By Frank Cowherd (extracted from a PVAS forum thread)
The easiest way to get rid of hydra is with fenbendazole. Go to a Tractor Store and buy a $25 bottle of SafeGuard=fenbendazole (sold as medicine for goats). It is a somewhat-thick white liquid that settles, so shake well before use. While at the Tractor Store buy a syringe so you can measure the dose easily. A 3 or 5 mL syringe is about right. No needle needed. Add one drop of the liquid per gallon to rid adult fish of parasites, even internal ones. To get rid of hydra all you need is a half drop per gallon.
I have used this dose on fry tanks without loss of fry but destruction of all hydra. Never use repeat dosages of SafeGuard until after 3 days. Repeats can only be done after 3 days and after a 50% water change. But for hydra there should be no need to do so. I suspect the half drop per gallon is sufficient to remove most parasites from plants. That is, two gallons of water with a drop of SafeGuard could be used as a dip (a couple hours to overnight) to treat plants you bring into your fish room. But it would not like destroy snail eggs. Potassium permanganate (PP) can be used to do lots of things including destroying hydra and parasites and dipping plants. But PP is a solid and will stain most anything it touches.

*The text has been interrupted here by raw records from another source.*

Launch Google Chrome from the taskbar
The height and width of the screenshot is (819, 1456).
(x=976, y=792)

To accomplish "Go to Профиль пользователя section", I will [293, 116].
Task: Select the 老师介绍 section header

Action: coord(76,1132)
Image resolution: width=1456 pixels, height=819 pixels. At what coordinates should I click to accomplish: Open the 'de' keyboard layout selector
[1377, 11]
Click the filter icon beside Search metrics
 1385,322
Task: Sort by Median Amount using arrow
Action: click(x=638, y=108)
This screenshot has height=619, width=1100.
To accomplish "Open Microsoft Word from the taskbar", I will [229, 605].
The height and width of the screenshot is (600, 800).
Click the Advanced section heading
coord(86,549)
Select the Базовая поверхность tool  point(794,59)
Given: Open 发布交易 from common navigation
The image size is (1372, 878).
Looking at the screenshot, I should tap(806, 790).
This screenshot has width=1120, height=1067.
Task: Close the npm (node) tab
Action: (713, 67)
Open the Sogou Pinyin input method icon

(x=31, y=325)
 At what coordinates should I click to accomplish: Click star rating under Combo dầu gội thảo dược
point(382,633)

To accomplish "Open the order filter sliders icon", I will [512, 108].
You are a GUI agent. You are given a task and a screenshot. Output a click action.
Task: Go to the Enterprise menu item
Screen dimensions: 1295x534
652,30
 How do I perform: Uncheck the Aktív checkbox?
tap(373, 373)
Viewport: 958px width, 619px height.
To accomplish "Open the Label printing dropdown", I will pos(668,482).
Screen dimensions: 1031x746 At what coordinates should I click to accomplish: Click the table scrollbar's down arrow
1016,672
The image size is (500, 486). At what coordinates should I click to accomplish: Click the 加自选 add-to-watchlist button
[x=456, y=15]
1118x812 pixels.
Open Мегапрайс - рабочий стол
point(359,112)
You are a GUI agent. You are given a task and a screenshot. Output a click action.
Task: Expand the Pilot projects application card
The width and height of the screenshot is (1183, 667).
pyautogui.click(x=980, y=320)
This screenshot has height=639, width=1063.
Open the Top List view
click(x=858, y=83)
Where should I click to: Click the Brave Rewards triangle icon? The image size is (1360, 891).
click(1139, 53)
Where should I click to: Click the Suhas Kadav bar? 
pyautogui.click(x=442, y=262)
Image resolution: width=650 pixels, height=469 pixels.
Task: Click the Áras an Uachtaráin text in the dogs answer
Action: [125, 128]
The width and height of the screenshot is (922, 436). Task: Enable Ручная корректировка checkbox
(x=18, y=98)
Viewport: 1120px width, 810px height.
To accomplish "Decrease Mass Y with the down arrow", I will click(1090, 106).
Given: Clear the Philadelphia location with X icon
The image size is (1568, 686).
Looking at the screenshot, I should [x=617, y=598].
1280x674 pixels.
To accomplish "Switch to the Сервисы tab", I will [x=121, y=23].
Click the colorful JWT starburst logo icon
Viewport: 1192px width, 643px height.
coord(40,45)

The concentration is critical to what you are trying to do. I use it each spring to clean up my ponds with out killing the fish. And when it is spent it forms a hazy brownish color to the water. This can be cleared with hydrogen peroxide to give a crystal clear water. Jim's calculations given in his note seem good and obviously work. One teaspoon of the PP dissolved in 100 mL water gives a stock solution. This should be stable as long as it is capped tightly. Adding one drop of this stock solution (assuming the dropper gives 20 drops per mL) to one gallon of water, produces approximately a 1 ppm PP solution. If the dropper only gives 10 drops per mL, then the solution formed in one gallon of water would contain close to 2 ppm PP. When working with either SafeGuard or with PP it is always better to be in error on the low concentration side since high concentrations can cause fish death.